'I hope the Peralada Festival will continue to put out its own productions, as they’ve found the way to do it right, and they’re meticulous about it'
Paco Azorín was the set director for the opera Otello, by Verdi, the Peralada Festival’s 2015 production. This year, he’s back at the Festival to handle the set design for Puccini’s opera, Turandot, the Festival’s third production of its own, which will directed by Mario Gas and staged on 6 and 8 August in the Peralada Castle Park Auditorium.
Paco Azorín studied set design and directing at the Institut del Teatre de Barcelona. He has created more than 150 sets for opera, theatre, dance and musical productions. In Spain, he works primarily with theatres and public festivals, including the Centro Dramático Nacional, the Teatre Lliure, the Teatro Español, the Teatre Nacional de Catalunya, the Gran Teatre del Liceu and the Barcelona Grec Festival, among others.
In this interview, Azorín tells us about the preparations for the Turandot opera and the Peralada Festival.

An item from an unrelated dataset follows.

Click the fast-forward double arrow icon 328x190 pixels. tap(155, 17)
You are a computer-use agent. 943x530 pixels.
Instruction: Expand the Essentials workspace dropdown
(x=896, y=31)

¿Paco Azorín, what does this new commission from the Peralada Festival mean to you?
I’m very excited about it. I have been coming to this festival as a viewer since I was a child, and just as the Liceu theatre in Barcelona has been my winter opera school, the Peralada Festival has been my summer opera school. Having the Peralada Festival in my personal biography is really important, as it is a very special place for me. And if we add to that the fact that I am coming back to the Festival after the huge success of Otello and that I’m working alongside Mario Gas, who will be directing this opera, for me this is the biggest project of the year.
You will be working shoulder-to-shoulder with Mario Gas...
From the professional point of view, he is a director who could be considered my grandfather or my father... I have always worked with artists who are older than me, like Lluís Pasqual, and the truth is that for me they are teachers. I have been going to the Liceu to see Mario Gas’ productions since I was a child and now being able to work with him on Turandot is like returning to the Theatre Institute; you’re learning from the greats.
What are you doing to prepare the Turandot that we’ll be seeing at Peralada?
I’m a great admirer of this opera. As a viewer, I know it inside and out. To prepare the opera that we’ll be seeing at the Peralada Festival, the first thing I did was explore the music and the score in great depth. I’ve studied it very much to decide on a common ground with Mario Gas, to move away from clichés. This is an opera that has always been done with a Chinese-restaurant-type aesthetic, and what I want to do is give it a new image. I want the audience to see what they’re expecting to see, yet with more ingredients. As Federico García Lorca once said, "it isn’t a matter of giving them a wooden nickel, but rather giving them a golden nickel."
Do you have any acknowledgements regarding the productions of the Peralada Festival?
It’s a miracle that these productions can be put on through the private sector. This festival has become a repertoire benchmark around the world. Everyone looks forward to the programme with great delight. I hope Peralada will continue to put on its own productions, as they’ve found the way to do it right, and they’re really meticulous about it.
This year the Festival is celebrating its 30th anniversary...
Given the state of affairs of culture in Spain, the 30 years of this festival really say a lot. Peralada has made a solid place for itself as one of the most important cultural events of the summer. Nevertheless, it ought to receive more support from the public realm and one excellent way to go about it would be through the combined financing from both the public and private sectors.